Essential insights from Hacker News discussions

Netflix Revamps Tudum's CQRS Architecture with Raw Hollow In-Memory Object Store

The Hacker News discussion revolves around the perceived over-engineering of the infrastructure for Netflix's Tudum website. A central theme is the debate about whether the complexity of the system is justified by its actual requirements or if it stems from other factors.

Perceived Over-Engineering and Lack of Clear Justification

A significant portion of the discussion expresses skepticism about the complexity of the Tudum infrastructure, especially considering its function as a content website, often compared to a "WordPress powered PR blog." Many users find the extensive use of technologies like Cassandra, Kafka, and Kubernetes to be excessive for the task at hand.

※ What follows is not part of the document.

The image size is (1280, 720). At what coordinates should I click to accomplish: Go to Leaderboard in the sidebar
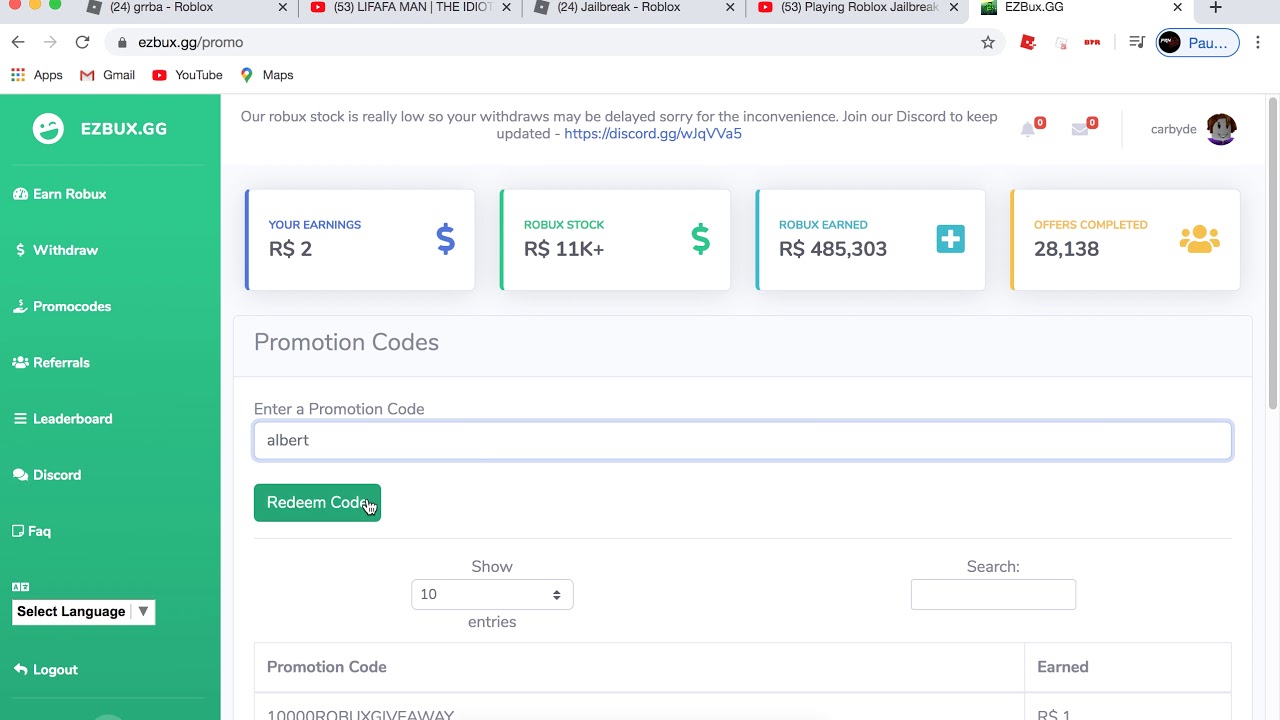[72, 419]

  • "Am I naive thinking this infra is overblown for a read-only content website?" - thinkindie
  • "From an outsiders perspective Tudum does seem to be an extremely simple site... But maybe they have complicated use cases for it? I'm also not convinced it merits this level of complexity" - rokkamokka
  • "I cannot imagine why you'd need a reactive pipeline built on top of Kafka and Cassandra to deliver some fanservice articles through a CMS, perhaps some requirement about international teams needing to deliver tailored content to each market but even with that it seems quite overblown." - piva00
  • "At least based on my experience. Most of the tech infrastructure out there is over engineered." - dakiol
  • "This is the only reasonable take in your rant, but the reasoning is off for even this. They have little reason, because they will never hit the scale Netflix operates at. In the very very odd chance they do, they will have ample money to care about it." - gf000
  • "I don't know any of the details, but they seem to have moved a lot of their internal stuff to Hollow. So maybe it's just an attempt at unification of the tech stack, rather than a concrete need." - gf000
  • "I don’t normally comment on technical complexity at scale, but having used Tudum, it is truly mind boggling why they need this level of complexity and architecture for what is essentially a WP blog equivalent." - yunohn
  • "Holy shit the amount of overcomplications to serve simple HTML and CSS. Someone really has to justify their job security to be pulling shit like this, or they really gotta be bored." - thecupisblue
  • "This has to be one of the most over-engineered websites out there." - moralestapia
  • "Isn't Tudum mostly a static site? It must be a great project to try out cool stuff on, with a near zero chance of that cool stuff making it to the main product and having a significant impact on customers. Most of the traffic probably comes from bots." - mkl95
  • "Concerning that their total uncompressed data size including full history is only 520MB and they built this complex distributed system rather than, say, rsyncing an sqlite database." - immibis

Microservices Justification: Organizational vs. Performance

A recurring point of discussion is the rationale behind using microservices. While some associate them with performance, others emphasize their role in addressing organizational challenges, such as enabling independent deployment and faster iteration for teams.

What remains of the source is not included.